Prompt: Within the records that follow, restate exactly the lines from the line with "The image size" down to the line with "Image resolution: width=854", including both. Omit the pictures.

——————

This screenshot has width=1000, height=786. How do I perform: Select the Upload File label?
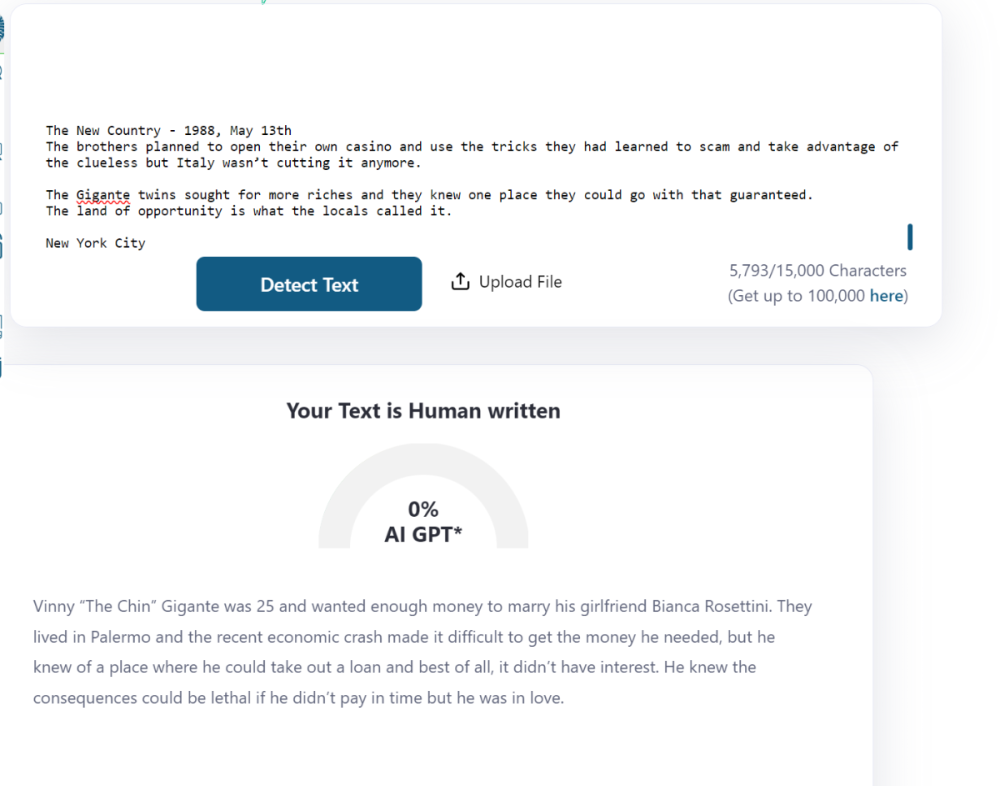(x=520, y=282)
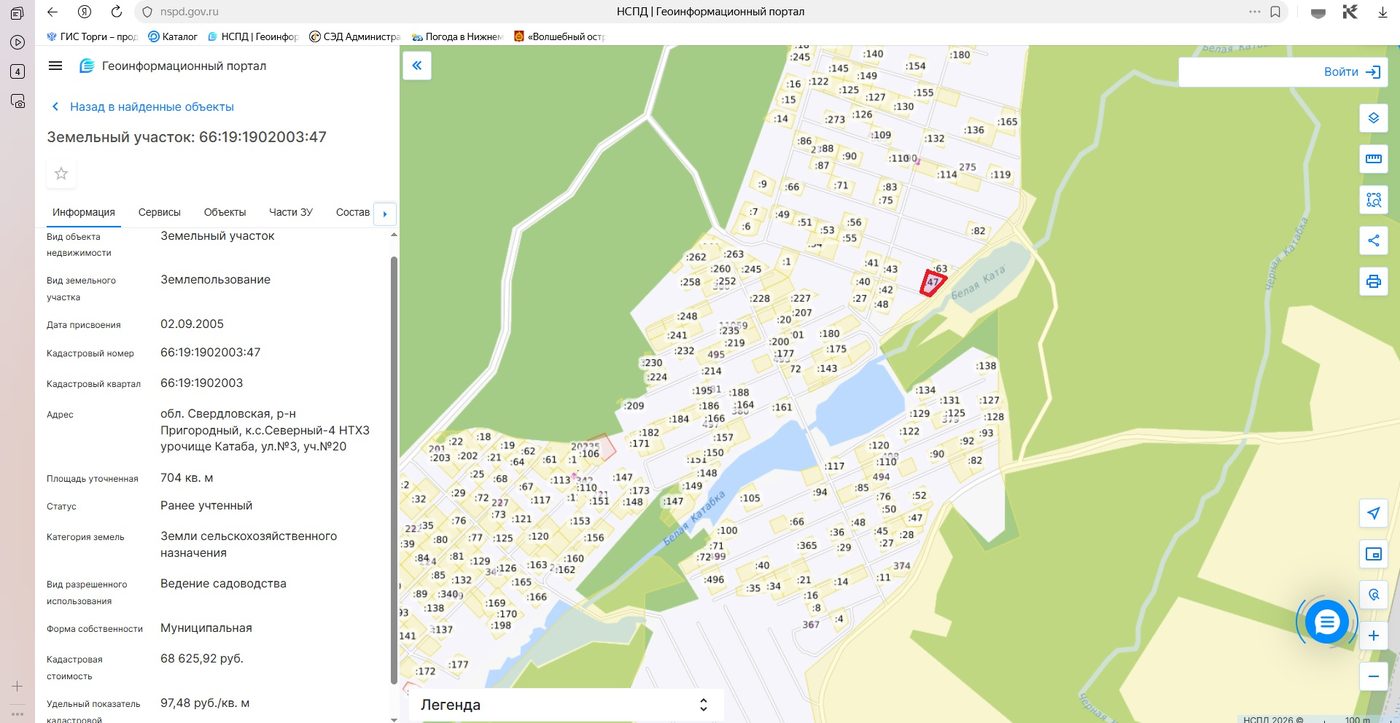Image resolution: width=1400 pixels, height=723 pixels.
Task: Zoom out with the minus button
Action: (1373, 677)
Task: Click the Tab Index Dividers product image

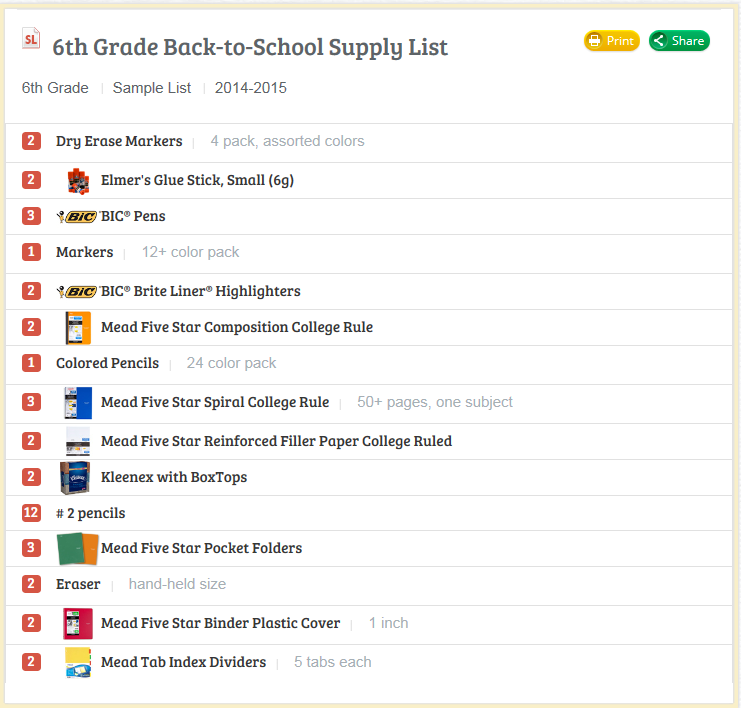Action: click(x=78, y=662)
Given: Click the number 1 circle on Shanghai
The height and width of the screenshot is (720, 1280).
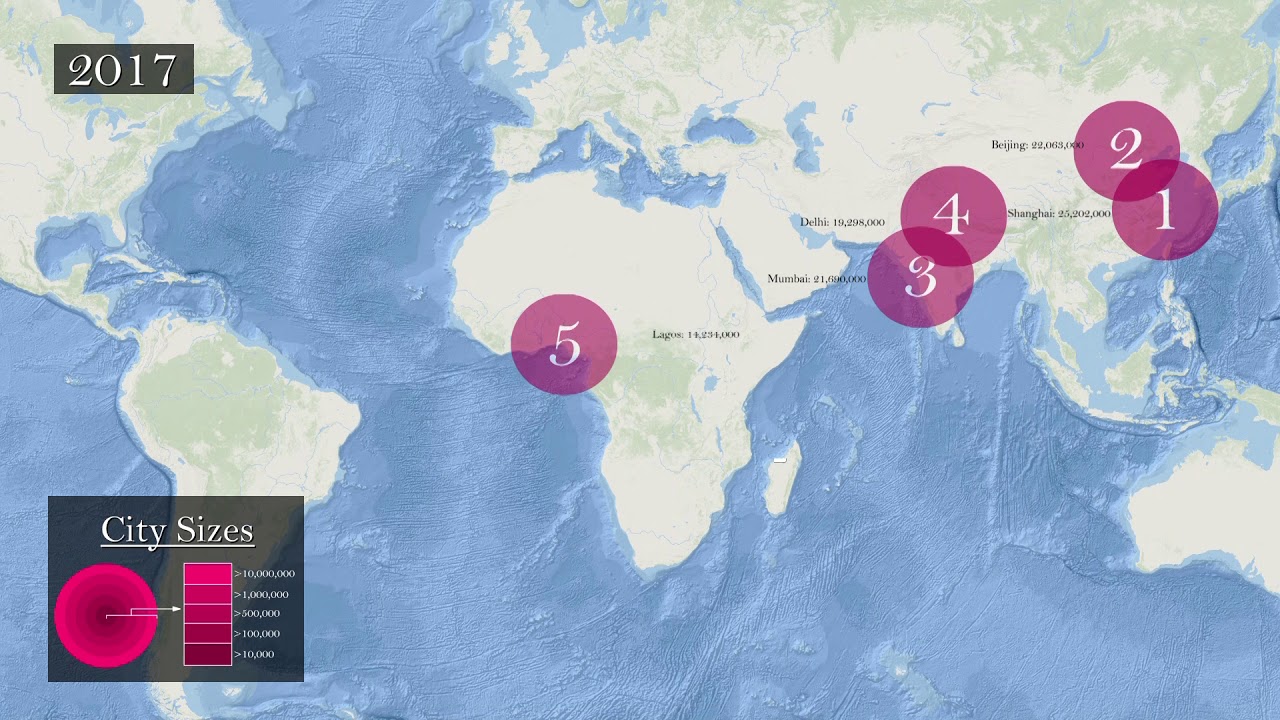Looking at the screenshot, I should pos(1165,211).
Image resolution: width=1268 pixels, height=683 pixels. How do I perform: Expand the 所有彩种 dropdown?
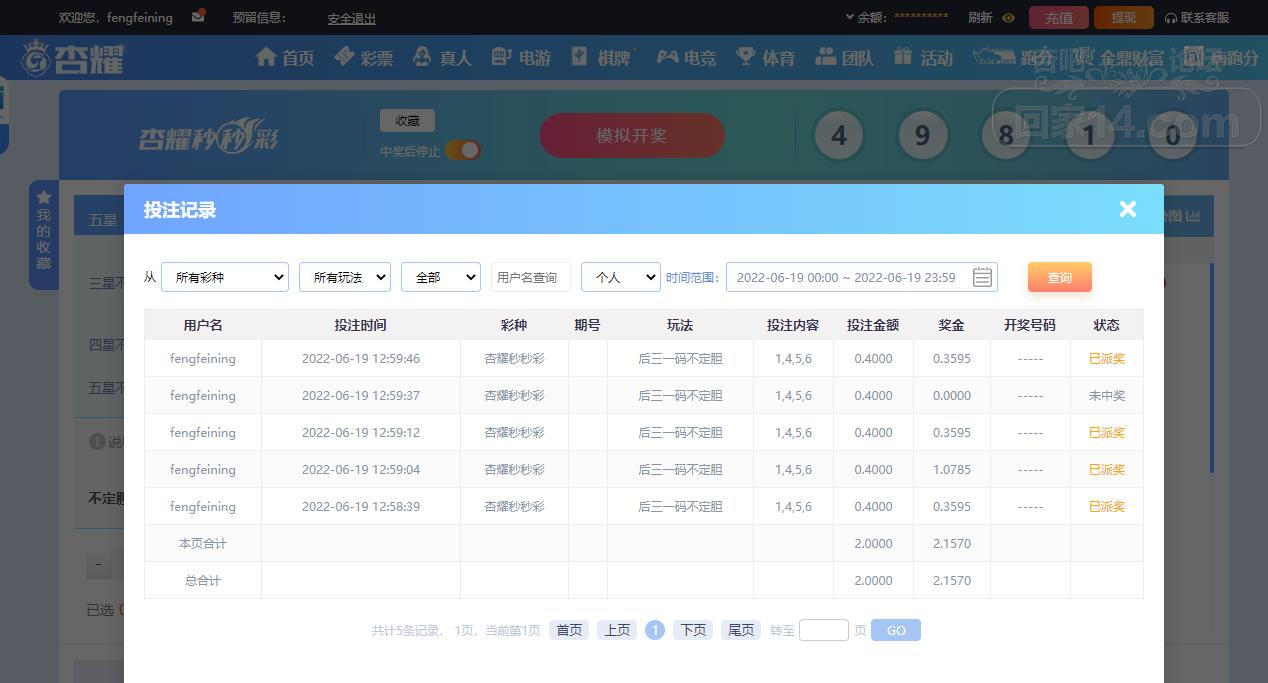224,277
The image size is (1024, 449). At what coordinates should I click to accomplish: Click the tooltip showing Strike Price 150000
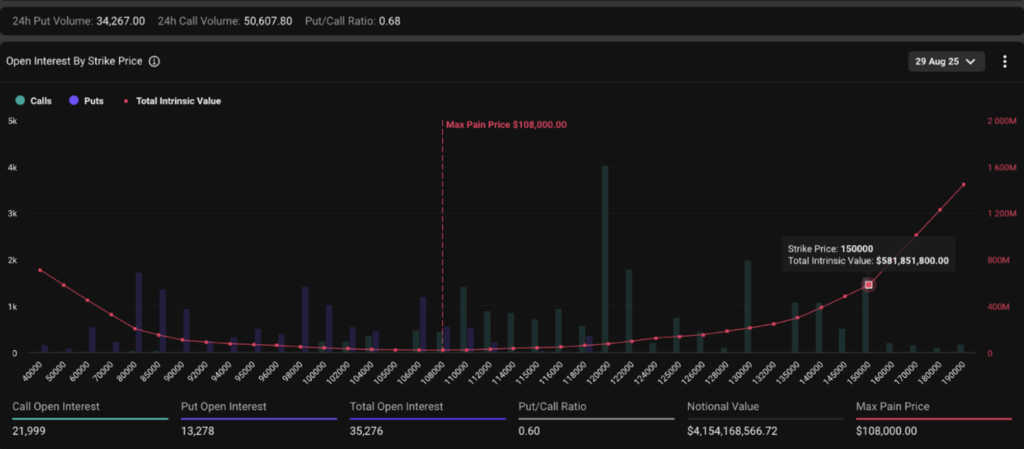[x=867, y=254]
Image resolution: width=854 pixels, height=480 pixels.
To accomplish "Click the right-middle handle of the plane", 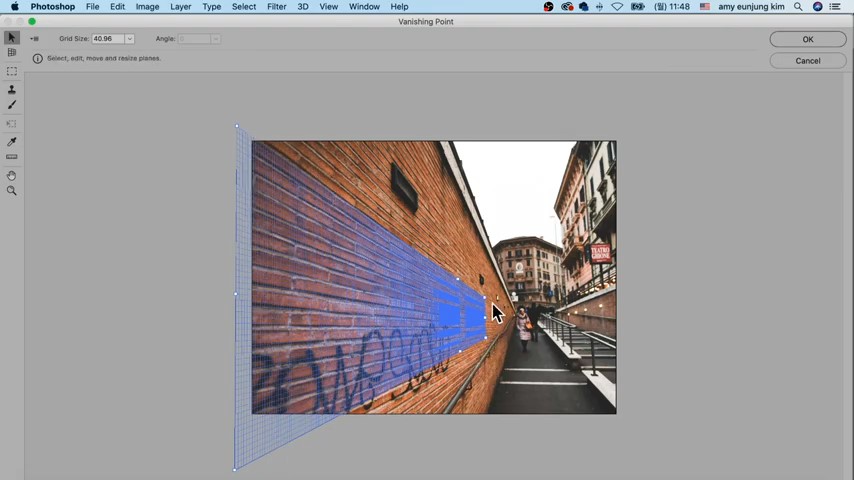I will tap(486, 317).
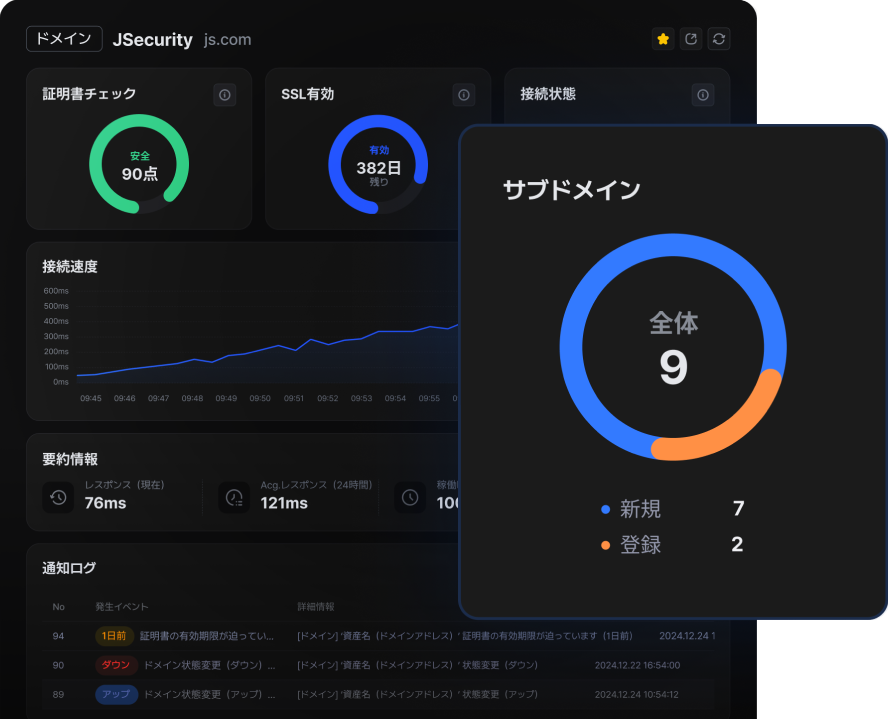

——————

Answer space:
The image size is (1024, 449). At what coordinates should I click to accomplish: Click the tooltip showing Strike Price 150000
[x=867, y=254]
Image resolution: width=854 pixels, height=480 pixels.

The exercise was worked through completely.